Un rapport récent de Harry Fawcett d’Al Jazeera parle d’une triste réalité en Cisjordanie et qui touche particulièrement les femmes. Alors que 13% de l’ensemble des femmes palestiniennes détiennent un diplôme universitaire (contre 9% des hommes), seulement 19% de l’ensemble des femmes en âge de travailler ont un emploi ou cherchent un emploi.
Bien que les femmes palestiniennes soient parmi les femmes les plus éduquées de la région, elles ont le moins d’opportunités d’emploi. Le taux d’emploi chez les femmes palestiniennes (19%) est nettement inférieur à celui des femmes actives dans la région du Moyen-Orient et de l’Afrique du Nord, qui est actuellement de 25%, et encore plus faible en comparaison de la moyenne mondiale qui est de 51%.
Ce ne devrait pas être le cas, car 62% de tous les étudiants qui préparent actuellement un diplôme universitaire en Palestine sont des femmes.
Selon le rapport de Fawcett, la raison principale derrière les difficultés vécues par les femmes palestiniennes est l’occupation israélienne, qui a détruit les activités palestiniennes qui employaient traditionnellement des femmes, à savoir l’agriculture et les manufactures.
Revenons à l’article d’Elia – “No More Mr Nice Guy”. “J’en ai discuté avec de nombreux amis, toutes sauf une femme de couleur, et nous avons tous exprimé une extrême frustration face à l’opacité autour de ce sujet”, écrit-elle.
«Nous (les femmes de couleur) sommes généralement les intervenantes qui acceptons les honoraires les plus bas, plus sérieusement, nous sommes celles qui se voient offrir les honoraires les plus bas», explique Elia.
Comparez cela à “Mr Nice Guy”, qui reçoit un “traitement royal … A un taux fixe … Ne négocie pas, et obtient ce qu’il a demandé”.
“La différence dans les honoraires est plus évidente quand les militants pour la justice en Palestine célèbrent les juifs qui présentent bien – justement parce qu’ils sont décents”. Les “gentils” Israéliens sont dans une catégorie à part, placés sur un piédestal, considérés comme des héros simplement parce qu’ils ne sont pas violents, meurtriers et racistes”.
Il est choquant de penser que les femmes, en particulier les femmes palestiniennes, sont marginalisées même au sein du “mouvement de solidarité palestinien” au profit de l’intellectuel israélien mis en avant, dont le principal argument de vente est qu’il est un «antisioniste» conscient.
Penser que les femmes palestiniennes vivent une réalité similaire en Palestine – en étant éduquées mais désavantagées à cause de l’occupation israélienne – est remarquablement injuste.
Mais je vais pousser l’argument encore plus loin : l’intellectuel palestinien et le récit palestinien dans son ensemble sont également défavorisés, même par ceux qui soutiennent qu’ils se battent pour les droits et la liberté des Palestiniens.

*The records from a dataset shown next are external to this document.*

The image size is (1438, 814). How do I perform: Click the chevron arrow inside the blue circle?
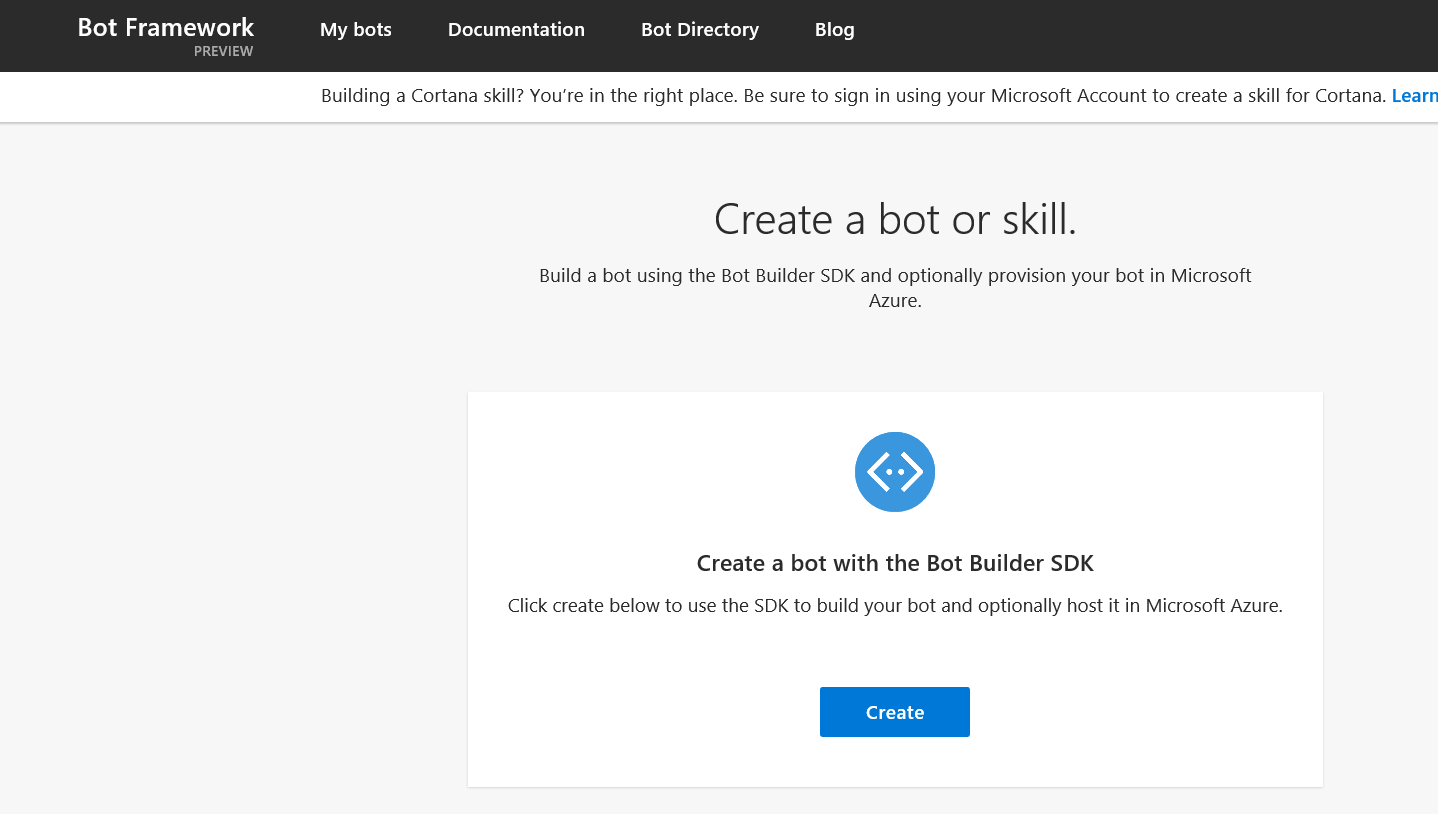click(x=894, y=471)
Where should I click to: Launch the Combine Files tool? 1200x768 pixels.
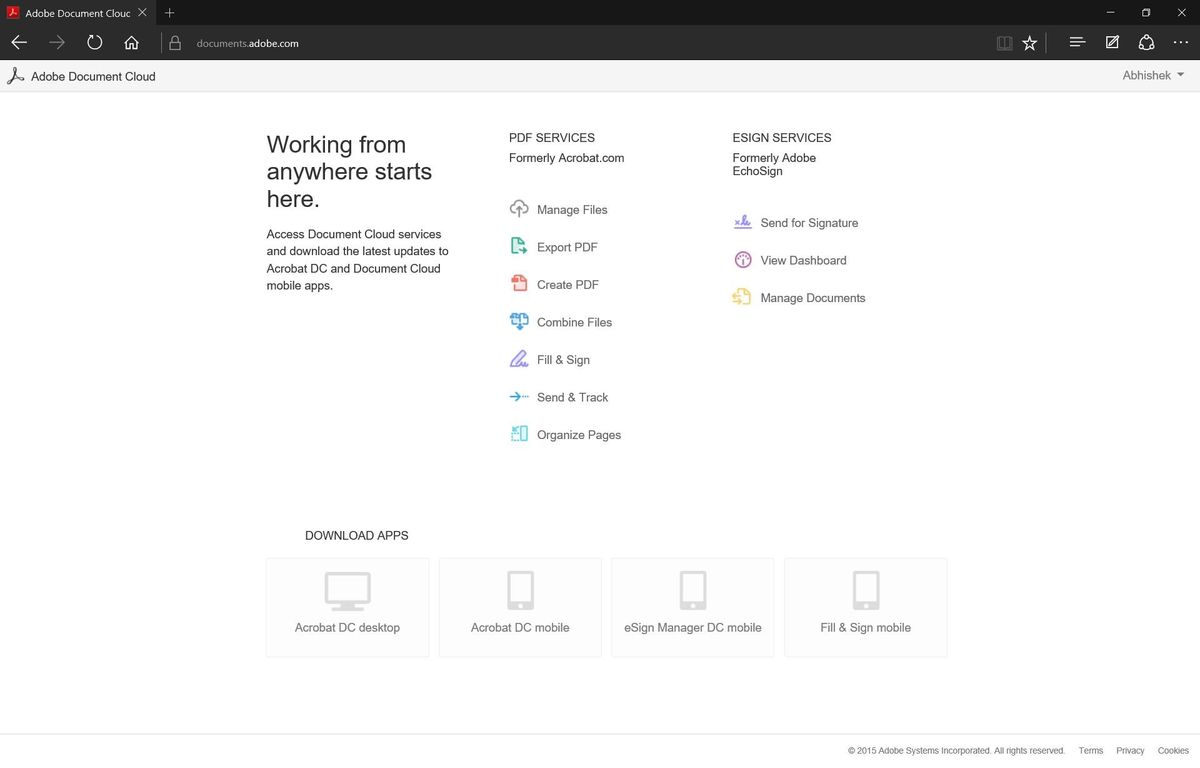tap(573, 322)
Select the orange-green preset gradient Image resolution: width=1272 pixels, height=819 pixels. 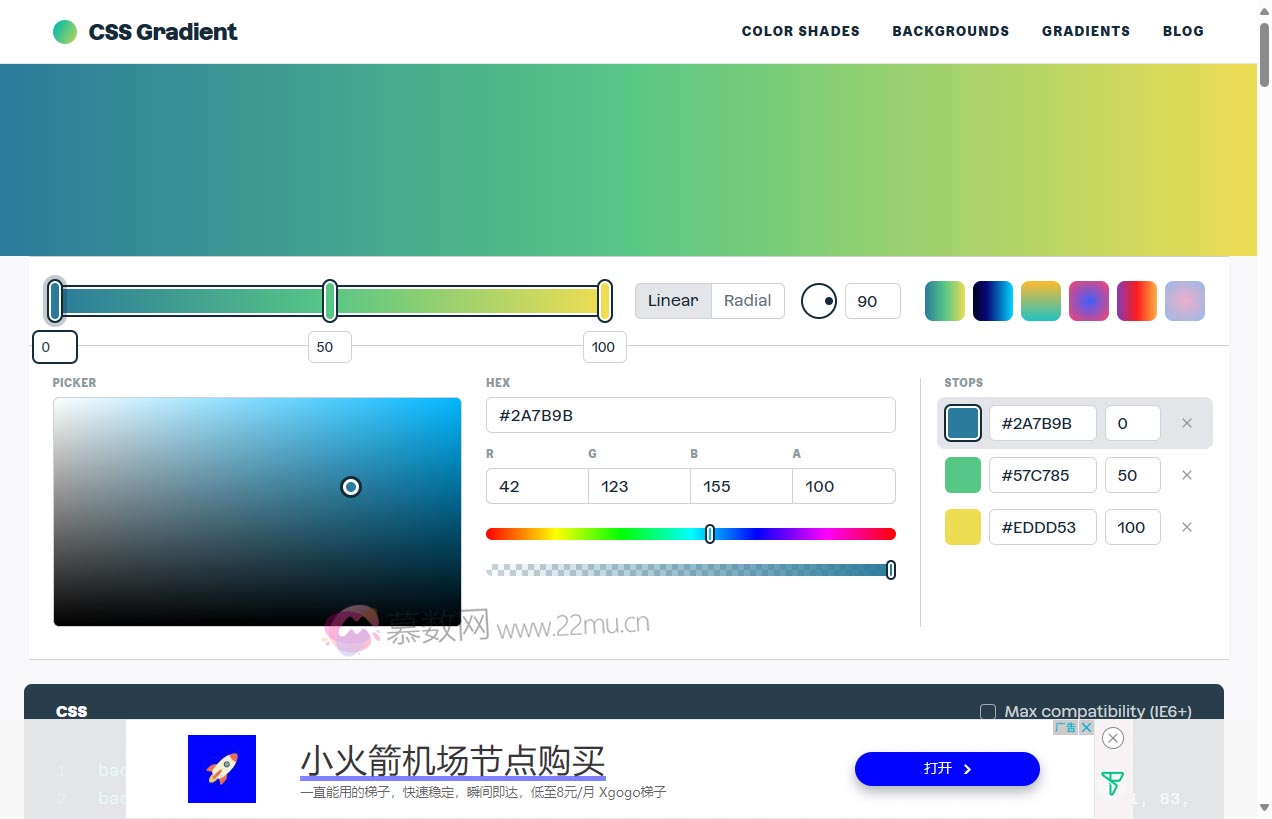click(1040, 300)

Comment cela est arrivé est intéressant et multiforme. C’est le résultat de l’autocensure et de la position défensive inhérente aux militants occidentaux de la solidarité, souvent pétrifiés à l’idée d’être étiquetés comme «antisémites».
J’ai rarement éprouvés les mêmes sentiments lorsque je voyageais en Afrique, en Asie, au Moyen-Orient et en Amérique du Sud. L’hémisphère sud se rapporte à la Palestine à un tout autre niveau : des expériences historiques uniques et partagées. Pour eux, la solidarité avec les Palestiniens est souvent ancrée dans leur propre histoire de luttes anti-colonialistes et anti-impérialistes.
La première réunion de solidarité avec les Palestiniens à laquelle j’ai assisté peu de temps après mon départ de la Palestine, il y a plus de deux décennies, s’est déroulée dans l’État de Washington. Le point de vue des Palestiniens n’y a guère été abordé.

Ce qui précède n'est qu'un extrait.